START EXTRACTED TEXT
TAXFAX Fall 2021

Published November 15, 2021 By George W. Benson, Counsel, McDermott Will & Emery LLP; and Tara Guler, Senior Manager, Baker Tilly Virchow Krause, LLP

Originally published in The Cooperative Accountant, Fall 2021 Issue

Employee Retention Credit

The CARES (“Coronavirus Aid, Relief, and Economic Security”) Act enacted in March of 2020 provided various benefits for employers to retain their current employees amid the economic downturn of the pandemic.  The Employee Retention Credit (“ERC”) was first introduced in this Act.  In December of 2020, the ERC was modified under the Consolidated Appropriations Act (“CAA”), which made significant taxpayer friendly changes.  Specifically, the CAA provided retroactive changes to the ERC (allowing Payroll Protection Program (“PPP”) recipients to also claim the ERC) and extended the ERC into the first two quarters of 2021.  Not long after, Congress extended and expanded the ERC a second time with the passage of the American Rescue Plan Act (“ARPA”), extending the ERC through December 31, 2021.  Outside of the legislative language, guidance on the ERC can be found in IRS Notices 2021-20, 2021-23 and 2021-24.

The ERC is a refundable payroll tax credit claimed on Form 941 and is calculated as a percentage of qualified wages.  In order to be eligible for the ERC, an employer must have been subject to a full or partial closure due to a government order or experienced a significant decline in gross receipts.  Exactly what can be treated as qualified wages hinges on whether the employer is a large or a small employer.  Determination of eligibility and qualified wages can appear to be a simple on its face, but the rules are often vague, complex, and heavily facts and circumstances based, requiring employers to dig into the details to determine if they are truly entitled to a credit.
END EXTRACTED TEXT
START THE DATA
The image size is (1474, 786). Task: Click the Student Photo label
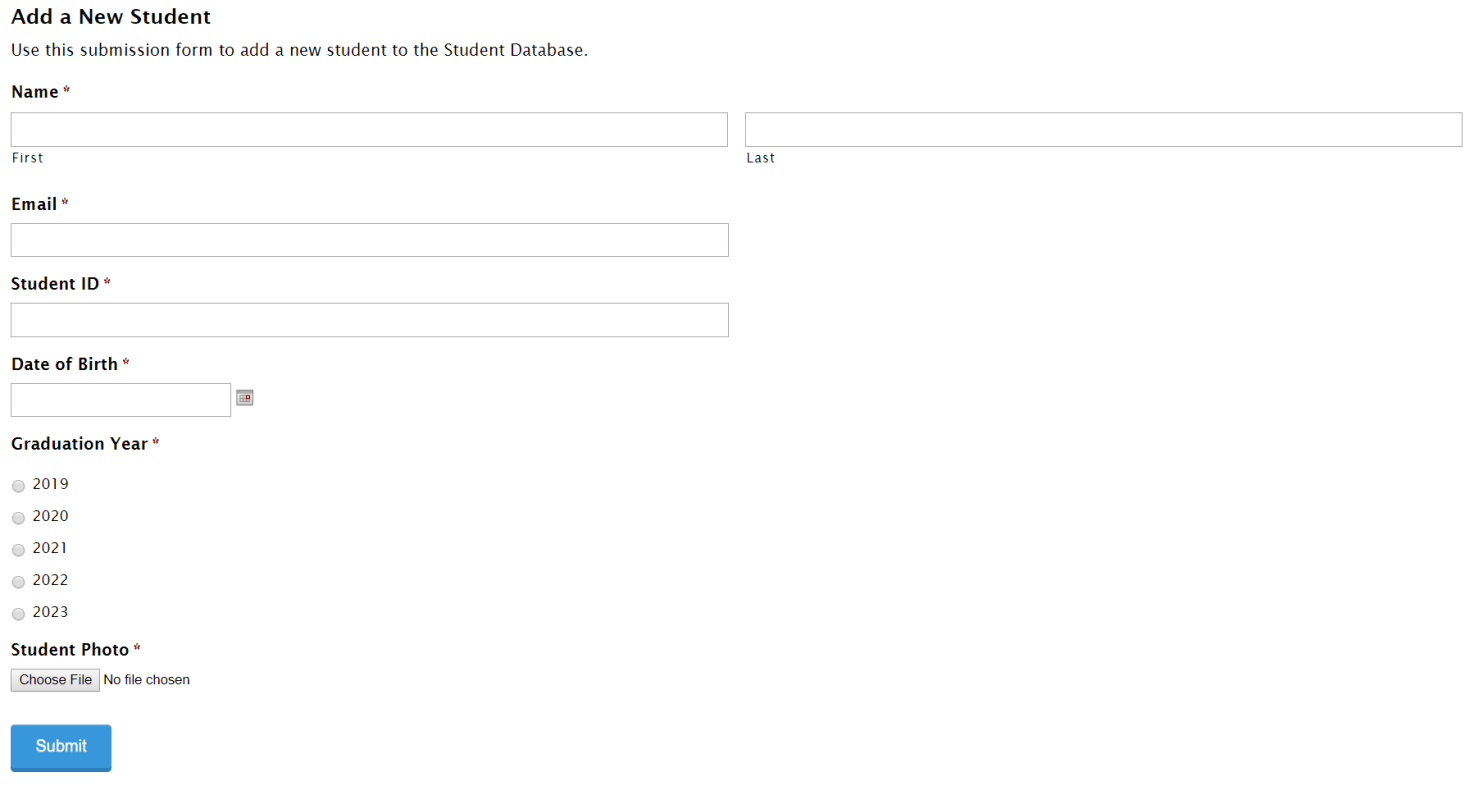(68, 649)
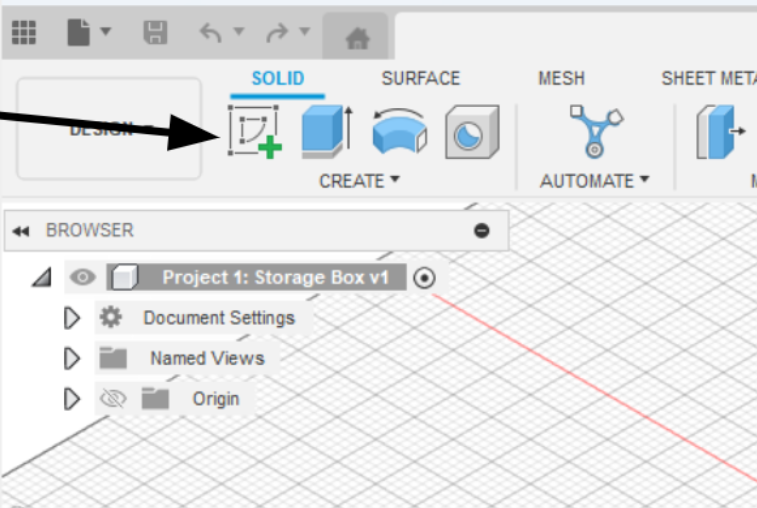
END THE DATA
**WHAT IS EXPECTED**
Can you rewrite the Employee Retention Credit article, everything from "The ERC is a" down to "to a credit.", with "qualified wages" renamed to "eligible wages"?

**OUTPUT**
The ERC is a refundable payroll tax credit claimed on Form 941 and is calculated as a percentage of eligible wages.  In order to be eligible for the ERC, an employer must have been subject to a full or partial closure due to a government order or experienced a significant decline in gross receipts.  Exactly what can be treated as eligible wages hinges on whether the employer is a large or a small employer.  Determination of eligibility and eligible wages can appear to be a simple on its face, but the rules are often vague, complex, and heavily facts and circumstances based, requiring employers to dig into the details to determine if they are truly entitled to a credit.